DOCUMENT EXCERPT –
# # #

It has also become quite clear why animals do this. Sure, for one thing, they do it for the moment, but in evolution everything has a purpose. Animals that masturbate have an evolutionary advantage: the male’s sperm is “fresher”, and the likelihood of producing offspring is therefore higher; the female’s vaginal muscles are fitter, and her vaginal secretion is fresher – this too raises the likelihood of having offspring. Masturbation is therefore beneficial to reproduction, but it is also beneficial to health: South African xerini (ground squirrels) males masturbate regularly after mating – this enables them to get rid of pathogens with the sperm that can be transmitted between xerini during mating. In humans, this method is not safe to prevent certain diseases, hence it is not a transferrable principle.

# # #

WHAT TO WORK ON –
1 > In the excerpt about animal masturbation, why do South African xerini males masturbate after mating?
2 > In the excerpt about animal masturbation, copy everything from "It has also" down to "a transferrable principle.".

Items stored from a collection:
# # #

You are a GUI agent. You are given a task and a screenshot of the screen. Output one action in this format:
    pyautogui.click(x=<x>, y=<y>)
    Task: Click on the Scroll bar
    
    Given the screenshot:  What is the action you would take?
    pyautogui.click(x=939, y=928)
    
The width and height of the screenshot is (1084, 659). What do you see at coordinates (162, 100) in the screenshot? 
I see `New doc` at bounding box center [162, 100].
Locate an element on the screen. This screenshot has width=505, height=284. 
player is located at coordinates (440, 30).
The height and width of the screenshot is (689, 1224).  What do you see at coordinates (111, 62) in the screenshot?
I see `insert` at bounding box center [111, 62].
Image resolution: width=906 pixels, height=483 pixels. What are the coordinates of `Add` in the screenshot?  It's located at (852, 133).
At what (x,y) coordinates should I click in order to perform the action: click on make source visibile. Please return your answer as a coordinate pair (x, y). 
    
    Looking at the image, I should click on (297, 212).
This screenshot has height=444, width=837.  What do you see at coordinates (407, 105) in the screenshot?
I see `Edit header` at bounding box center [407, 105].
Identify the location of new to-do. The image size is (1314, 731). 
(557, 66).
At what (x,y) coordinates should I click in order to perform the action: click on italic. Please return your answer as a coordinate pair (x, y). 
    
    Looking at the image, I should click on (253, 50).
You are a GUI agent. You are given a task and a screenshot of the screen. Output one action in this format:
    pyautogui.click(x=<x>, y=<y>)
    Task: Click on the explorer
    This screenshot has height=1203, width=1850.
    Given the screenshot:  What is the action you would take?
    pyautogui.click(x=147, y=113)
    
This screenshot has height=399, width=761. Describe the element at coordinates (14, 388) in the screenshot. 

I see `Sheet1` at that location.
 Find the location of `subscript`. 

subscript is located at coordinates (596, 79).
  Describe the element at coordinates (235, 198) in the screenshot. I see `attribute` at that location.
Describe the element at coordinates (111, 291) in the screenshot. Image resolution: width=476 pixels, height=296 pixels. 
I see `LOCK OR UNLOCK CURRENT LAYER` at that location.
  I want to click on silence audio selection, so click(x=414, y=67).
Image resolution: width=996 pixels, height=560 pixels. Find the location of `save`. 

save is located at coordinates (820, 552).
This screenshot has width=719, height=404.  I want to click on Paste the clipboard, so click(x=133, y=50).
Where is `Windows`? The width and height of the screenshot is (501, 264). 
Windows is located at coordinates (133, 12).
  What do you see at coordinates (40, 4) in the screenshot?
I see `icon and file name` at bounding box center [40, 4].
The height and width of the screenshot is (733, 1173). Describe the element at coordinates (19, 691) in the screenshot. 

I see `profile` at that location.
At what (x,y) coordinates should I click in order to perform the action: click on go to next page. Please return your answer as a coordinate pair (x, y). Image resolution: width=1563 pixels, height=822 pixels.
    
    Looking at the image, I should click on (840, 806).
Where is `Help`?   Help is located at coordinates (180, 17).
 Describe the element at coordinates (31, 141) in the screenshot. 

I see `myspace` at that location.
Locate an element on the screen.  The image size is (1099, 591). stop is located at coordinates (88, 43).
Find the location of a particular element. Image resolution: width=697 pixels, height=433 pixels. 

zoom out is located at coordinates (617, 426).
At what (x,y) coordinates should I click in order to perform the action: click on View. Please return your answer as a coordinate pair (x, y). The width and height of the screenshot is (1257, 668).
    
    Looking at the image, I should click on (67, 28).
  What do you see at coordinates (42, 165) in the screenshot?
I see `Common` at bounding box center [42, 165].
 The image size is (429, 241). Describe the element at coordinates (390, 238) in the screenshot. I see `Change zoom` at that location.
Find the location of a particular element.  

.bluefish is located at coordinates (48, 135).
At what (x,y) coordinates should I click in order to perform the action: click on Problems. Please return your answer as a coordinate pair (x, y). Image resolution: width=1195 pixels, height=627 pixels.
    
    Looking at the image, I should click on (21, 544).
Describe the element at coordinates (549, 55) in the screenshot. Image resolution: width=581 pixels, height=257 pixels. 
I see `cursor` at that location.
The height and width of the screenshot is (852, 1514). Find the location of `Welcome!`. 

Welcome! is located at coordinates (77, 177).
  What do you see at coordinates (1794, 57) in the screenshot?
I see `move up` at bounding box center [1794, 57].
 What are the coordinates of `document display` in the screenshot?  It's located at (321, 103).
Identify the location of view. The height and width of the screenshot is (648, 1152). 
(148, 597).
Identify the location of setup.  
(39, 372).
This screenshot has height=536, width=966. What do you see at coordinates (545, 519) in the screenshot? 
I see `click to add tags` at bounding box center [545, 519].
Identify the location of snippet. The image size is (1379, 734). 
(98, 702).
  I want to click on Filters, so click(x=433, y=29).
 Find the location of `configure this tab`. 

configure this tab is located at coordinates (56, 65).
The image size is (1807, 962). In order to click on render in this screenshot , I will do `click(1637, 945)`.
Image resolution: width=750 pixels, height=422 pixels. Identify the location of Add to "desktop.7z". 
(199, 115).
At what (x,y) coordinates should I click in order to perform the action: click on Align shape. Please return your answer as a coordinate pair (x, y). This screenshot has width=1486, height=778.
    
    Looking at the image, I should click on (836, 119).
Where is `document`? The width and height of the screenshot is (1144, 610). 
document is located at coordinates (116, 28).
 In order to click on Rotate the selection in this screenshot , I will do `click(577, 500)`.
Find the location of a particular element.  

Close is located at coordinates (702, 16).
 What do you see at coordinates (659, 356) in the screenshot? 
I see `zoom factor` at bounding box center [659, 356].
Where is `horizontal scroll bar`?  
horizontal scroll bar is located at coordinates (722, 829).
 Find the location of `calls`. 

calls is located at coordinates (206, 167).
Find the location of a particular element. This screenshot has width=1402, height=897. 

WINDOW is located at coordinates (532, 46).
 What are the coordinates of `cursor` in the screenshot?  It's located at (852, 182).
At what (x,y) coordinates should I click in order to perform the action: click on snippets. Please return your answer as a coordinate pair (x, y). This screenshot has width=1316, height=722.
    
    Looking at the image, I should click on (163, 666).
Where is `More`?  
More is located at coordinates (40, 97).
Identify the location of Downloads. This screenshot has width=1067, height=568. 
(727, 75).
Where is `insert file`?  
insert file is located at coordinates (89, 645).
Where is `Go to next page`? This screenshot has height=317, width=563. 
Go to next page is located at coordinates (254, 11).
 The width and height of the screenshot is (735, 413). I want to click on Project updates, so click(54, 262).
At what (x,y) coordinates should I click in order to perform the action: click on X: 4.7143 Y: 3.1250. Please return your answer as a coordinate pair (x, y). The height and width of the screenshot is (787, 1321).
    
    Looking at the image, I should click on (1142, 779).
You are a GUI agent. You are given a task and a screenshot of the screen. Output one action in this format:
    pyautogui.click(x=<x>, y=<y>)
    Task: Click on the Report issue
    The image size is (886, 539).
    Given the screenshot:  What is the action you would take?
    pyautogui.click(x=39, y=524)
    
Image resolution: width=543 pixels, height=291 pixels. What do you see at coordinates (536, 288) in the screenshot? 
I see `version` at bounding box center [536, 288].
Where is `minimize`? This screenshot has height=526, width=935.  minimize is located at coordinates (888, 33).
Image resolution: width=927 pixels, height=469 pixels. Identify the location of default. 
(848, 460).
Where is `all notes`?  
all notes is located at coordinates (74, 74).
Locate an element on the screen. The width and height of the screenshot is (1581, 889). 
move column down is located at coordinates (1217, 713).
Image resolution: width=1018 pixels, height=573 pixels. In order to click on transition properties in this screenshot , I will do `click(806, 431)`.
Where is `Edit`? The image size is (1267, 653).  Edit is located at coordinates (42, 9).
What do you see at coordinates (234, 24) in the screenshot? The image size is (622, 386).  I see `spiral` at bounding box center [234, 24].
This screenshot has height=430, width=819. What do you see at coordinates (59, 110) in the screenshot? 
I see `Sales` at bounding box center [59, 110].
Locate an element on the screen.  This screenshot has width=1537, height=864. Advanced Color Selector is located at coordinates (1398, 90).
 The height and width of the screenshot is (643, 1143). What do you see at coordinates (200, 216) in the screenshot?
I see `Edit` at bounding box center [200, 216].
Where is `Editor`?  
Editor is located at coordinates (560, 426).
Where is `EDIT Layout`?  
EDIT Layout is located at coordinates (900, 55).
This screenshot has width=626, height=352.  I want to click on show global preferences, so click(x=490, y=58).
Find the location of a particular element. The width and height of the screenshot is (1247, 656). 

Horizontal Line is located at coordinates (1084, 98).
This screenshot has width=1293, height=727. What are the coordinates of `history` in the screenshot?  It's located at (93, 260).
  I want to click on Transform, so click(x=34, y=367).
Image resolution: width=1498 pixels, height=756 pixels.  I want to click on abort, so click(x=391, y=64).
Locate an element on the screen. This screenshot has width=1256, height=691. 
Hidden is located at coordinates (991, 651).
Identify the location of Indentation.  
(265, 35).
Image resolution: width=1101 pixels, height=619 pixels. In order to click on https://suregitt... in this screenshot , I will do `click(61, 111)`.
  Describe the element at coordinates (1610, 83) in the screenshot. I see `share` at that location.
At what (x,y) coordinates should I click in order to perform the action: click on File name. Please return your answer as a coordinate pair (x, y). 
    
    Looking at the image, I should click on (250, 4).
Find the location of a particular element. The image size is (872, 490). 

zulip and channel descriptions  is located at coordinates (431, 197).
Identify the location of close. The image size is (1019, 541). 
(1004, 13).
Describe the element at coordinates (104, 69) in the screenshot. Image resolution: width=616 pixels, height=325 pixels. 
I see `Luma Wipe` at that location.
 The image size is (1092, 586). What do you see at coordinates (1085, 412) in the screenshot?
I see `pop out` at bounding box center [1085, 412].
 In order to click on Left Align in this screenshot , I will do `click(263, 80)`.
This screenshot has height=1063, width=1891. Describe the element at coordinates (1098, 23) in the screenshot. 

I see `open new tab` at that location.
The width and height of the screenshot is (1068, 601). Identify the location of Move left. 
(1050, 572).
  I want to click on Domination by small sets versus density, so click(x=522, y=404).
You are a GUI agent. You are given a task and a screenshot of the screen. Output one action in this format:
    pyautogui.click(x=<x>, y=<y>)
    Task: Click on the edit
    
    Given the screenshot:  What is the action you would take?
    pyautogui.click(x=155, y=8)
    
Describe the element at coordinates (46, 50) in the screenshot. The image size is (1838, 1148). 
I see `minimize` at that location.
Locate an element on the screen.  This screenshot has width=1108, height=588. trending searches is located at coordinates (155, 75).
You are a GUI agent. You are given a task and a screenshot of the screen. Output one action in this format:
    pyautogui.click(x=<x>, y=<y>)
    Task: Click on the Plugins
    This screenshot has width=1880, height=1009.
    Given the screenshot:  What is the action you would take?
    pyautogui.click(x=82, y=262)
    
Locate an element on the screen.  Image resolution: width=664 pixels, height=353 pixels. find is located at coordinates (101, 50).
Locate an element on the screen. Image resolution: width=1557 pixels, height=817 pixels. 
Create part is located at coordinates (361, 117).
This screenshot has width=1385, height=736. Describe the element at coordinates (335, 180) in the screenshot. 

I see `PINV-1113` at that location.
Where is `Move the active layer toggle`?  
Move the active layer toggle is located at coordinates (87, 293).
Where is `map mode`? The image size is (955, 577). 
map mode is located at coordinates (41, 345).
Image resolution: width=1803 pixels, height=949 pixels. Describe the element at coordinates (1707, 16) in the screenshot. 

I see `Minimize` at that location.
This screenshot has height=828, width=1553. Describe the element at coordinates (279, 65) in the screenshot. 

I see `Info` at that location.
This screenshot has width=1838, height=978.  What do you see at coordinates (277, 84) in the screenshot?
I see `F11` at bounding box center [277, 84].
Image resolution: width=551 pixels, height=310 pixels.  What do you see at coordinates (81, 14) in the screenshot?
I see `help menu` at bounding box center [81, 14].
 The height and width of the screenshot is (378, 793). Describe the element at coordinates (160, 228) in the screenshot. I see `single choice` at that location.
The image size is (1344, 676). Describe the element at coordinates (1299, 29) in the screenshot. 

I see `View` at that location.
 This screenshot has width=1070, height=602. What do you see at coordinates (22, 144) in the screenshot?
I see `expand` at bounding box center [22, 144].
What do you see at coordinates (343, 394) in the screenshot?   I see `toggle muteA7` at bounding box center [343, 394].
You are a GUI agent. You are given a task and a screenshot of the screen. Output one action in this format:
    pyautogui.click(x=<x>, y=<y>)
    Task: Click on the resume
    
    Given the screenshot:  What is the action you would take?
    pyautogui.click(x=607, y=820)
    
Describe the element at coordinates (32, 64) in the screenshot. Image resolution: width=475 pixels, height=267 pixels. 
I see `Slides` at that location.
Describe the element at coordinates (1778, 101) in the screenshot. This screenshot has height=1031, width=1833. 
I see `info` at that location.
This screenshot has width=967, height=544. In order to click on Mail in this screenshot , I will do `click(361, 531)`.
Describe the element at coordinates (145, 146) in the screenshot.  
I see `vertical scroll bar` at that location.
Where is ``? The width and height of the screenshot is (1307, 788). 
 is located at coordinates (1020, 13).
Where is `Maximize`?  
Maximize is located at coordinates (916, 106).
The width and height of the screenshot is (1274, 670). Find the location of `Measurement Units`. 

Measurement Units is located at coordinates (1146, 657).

# # #

WRITTEN ANSWERS –
1 > To get rid of pathogens that can be passed between xerini during mating.

2 >
It has also become quite clear why animals do this. Sure, for one thing, they do it for the moment, but in evolution everything has a purpose. Animals that masturbate have an evolutionary advantage: the male’s sperm is “fresher”, and the likelihood of producing offspring is therefore higher; the female’s vaginal muscles are fitter, and her vaginal secretion is fresher – this too raises the likelihood of having offspring. Masturbation is therefore beneficial to reproduction, but it is also beneficial to health: South African xerini (ground squirrels) males masturbate regularly after mating – this enables them to get rid of pathogens with the sperm that can be transmitted between xerini during mating. In humans, this method is not safe to prevent certain diseases, hence it is not a transferrable principle.